Kate Ruane, director of the Center for Democracy & Technology's Free Expression Project, also looked ahead to the next court fight.
"The D.C. Circuit decision upholding the TikTok ban will immeasurably harm the free expression of hundreds of millions of TikTok users in the U.S. and globally who use the app to create, to share information, to get their news, and promote their businesses," she said in a statement. "We hope the next phase of review of this misguided and overbroad law will be a chance to right this wrong and prevent it from going into effect."
In addition to arguing the law is unconstitutional, attorneys for TikTok and ByteDance "have claimed it's impossible to divest the platform commercially and technologically,"
The Associated Press reported. "They also say any sale of TikTok without the coveted algorithm—the platform's secret sauce that Chinese authorities would likely block under any divesture plan—would turn the U.S. version of TikTok into an island disconnected from other global content."
U.S. President-elect Donald Trump, who is set to take office one day after the law's divestment deadline, previously supported banning the platform, but during the latest campaign, he pledged to try to "save TikTok." According to The Washington Post:
Trump is expected to try to halt the TikTok ban, people familiar with his views on the matter told The Washington Post in early November, speaking on the condition of anonymity to discuss private conversations.
Alan Rozenshtein, a former national security adviser to the Justice Department, said Trump could take any of three actions to help TikTok fend off the ban: persuading Congress to repeal the law, directing his new attorney general not to enforce it, and declaring that ByteDance has satisfied the statute by performing a "qualified divestiture" of TikTok.
Although the president-elect hasn't yet weighed in on the new court decision, on Thursday he shared on his Truth Social platform a post-election overview of how his campaign performed on TikTok.
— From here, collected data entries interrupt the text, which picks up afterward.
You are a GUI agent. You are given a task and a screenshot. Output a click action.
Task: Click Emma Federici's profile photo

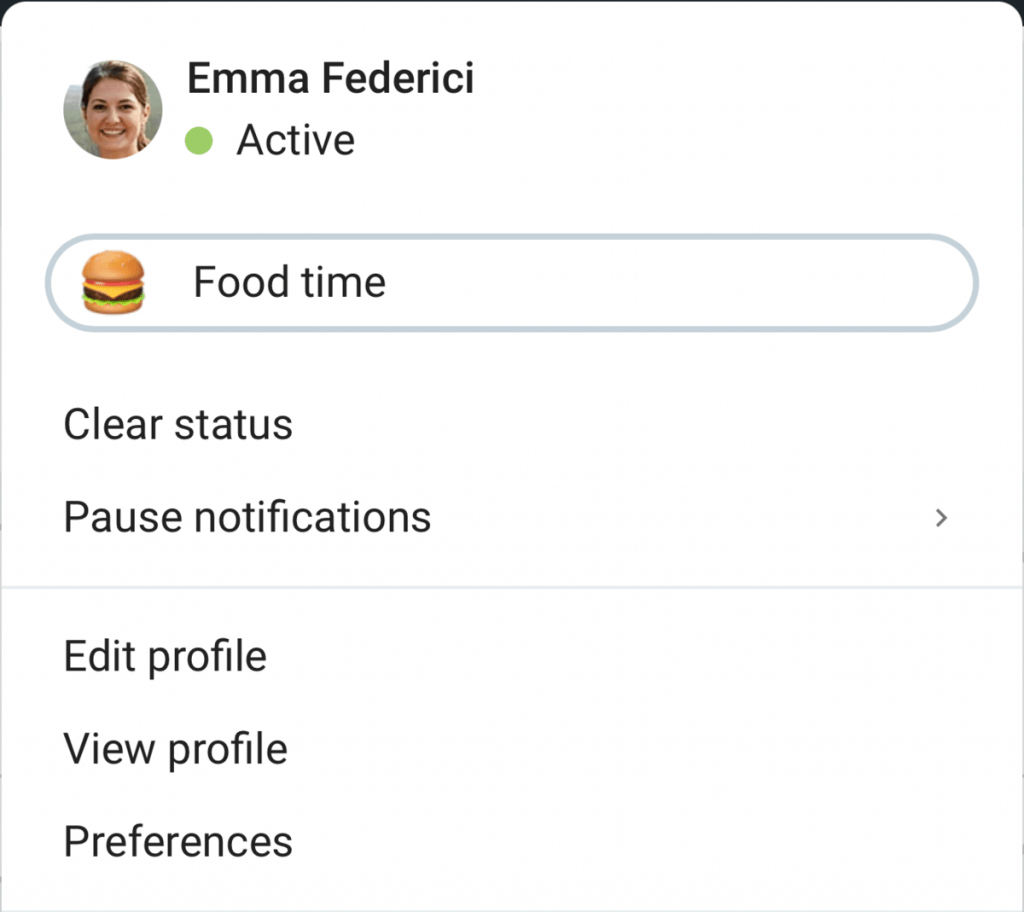pos(113,110)
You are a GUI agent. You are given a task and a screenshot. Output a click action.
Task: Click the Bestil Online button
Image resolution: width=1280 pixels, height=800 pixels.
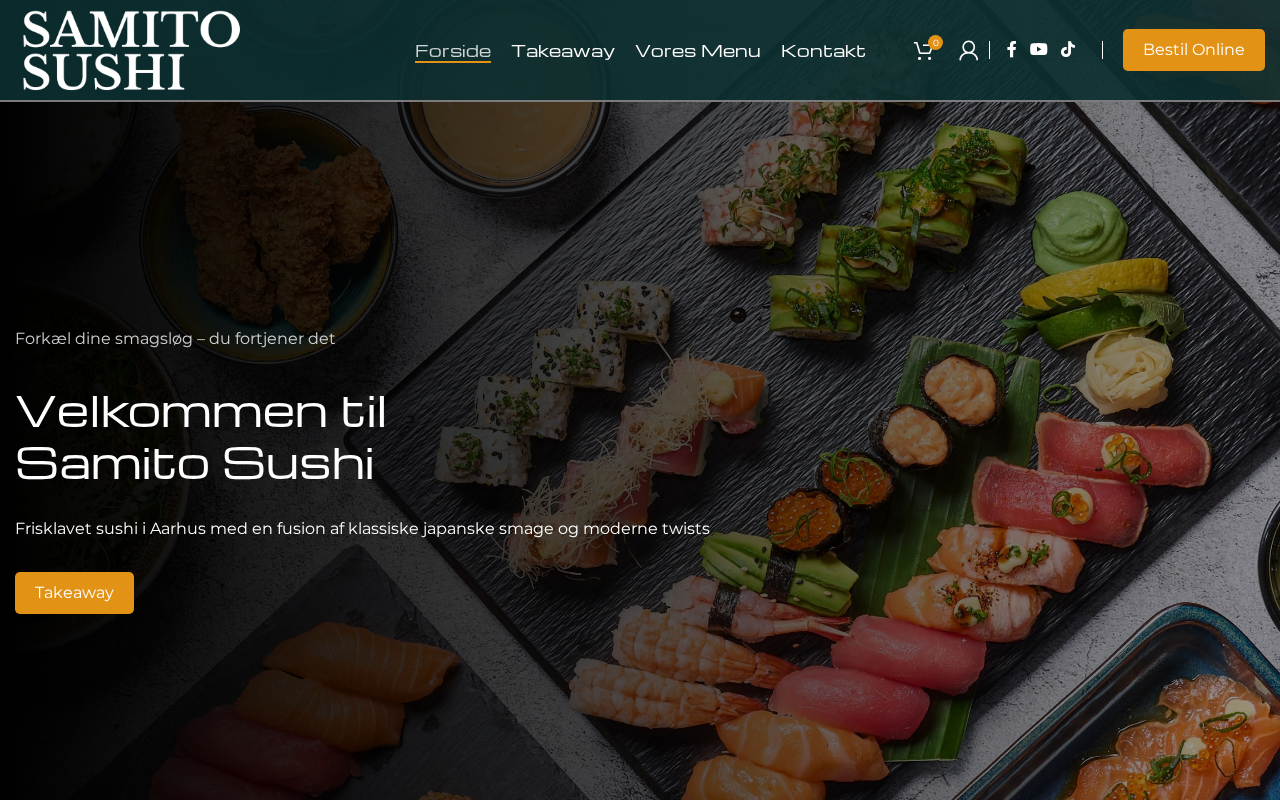1194,50
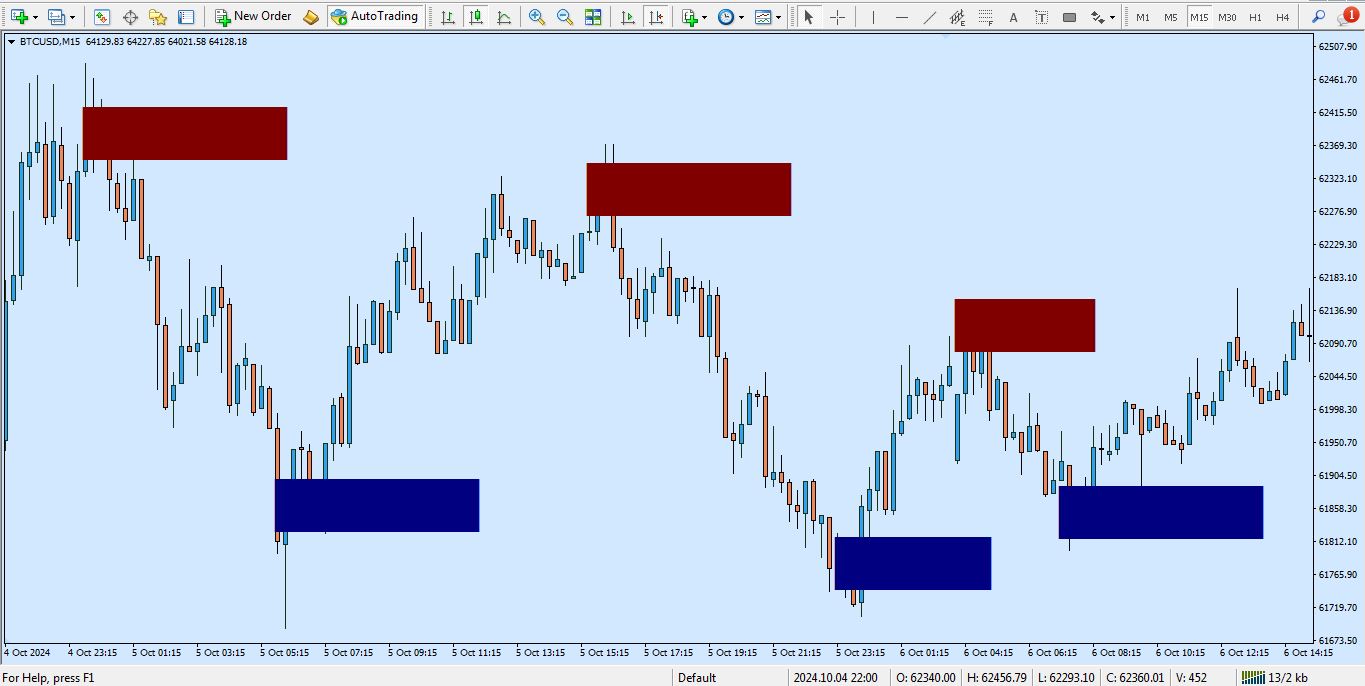Image resolution: width=1365 pixels, height=686 pixels.
Task: Expand the periods clock dropdown
Action: (x=740, y=17)
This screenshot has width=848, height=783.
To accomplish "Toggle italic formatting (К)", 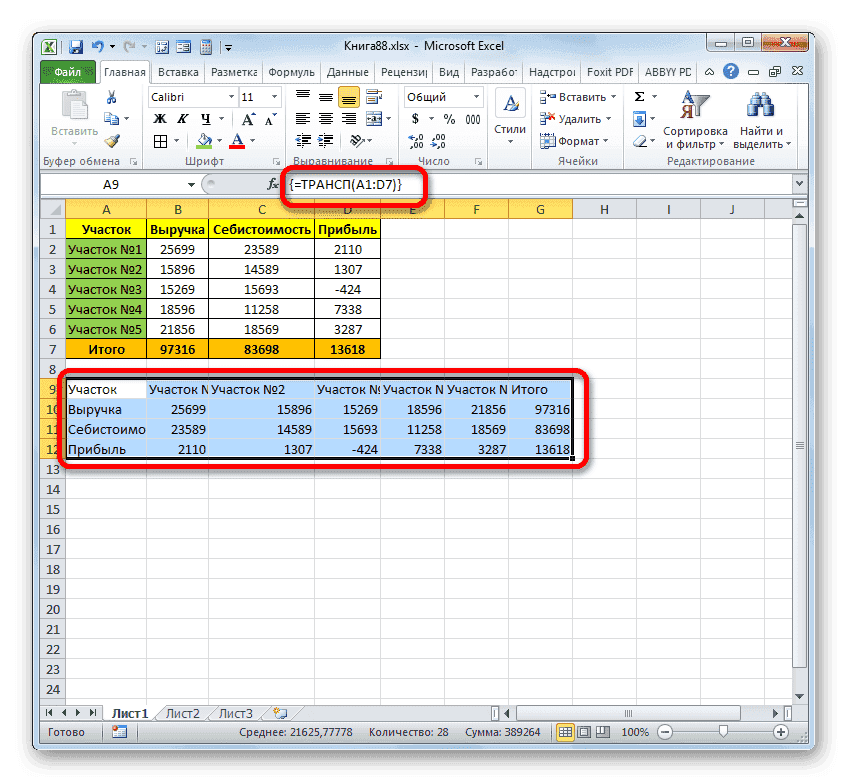I will (x=181, y=117).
While Trump may move to preserve TikTok in the United States, civil rights attorney and Harvard Law School Cyberlaw Clinic instructor Alejandra Caraballo noted that the court decision's "terrible precedent" is also a concern as he returns to office.
"This will be a test of the U.S.'s ability to shut down access to websites they dislike," Caraballo stressed. "Really bad to do with Trump in office! We could enter a new era of government censorship."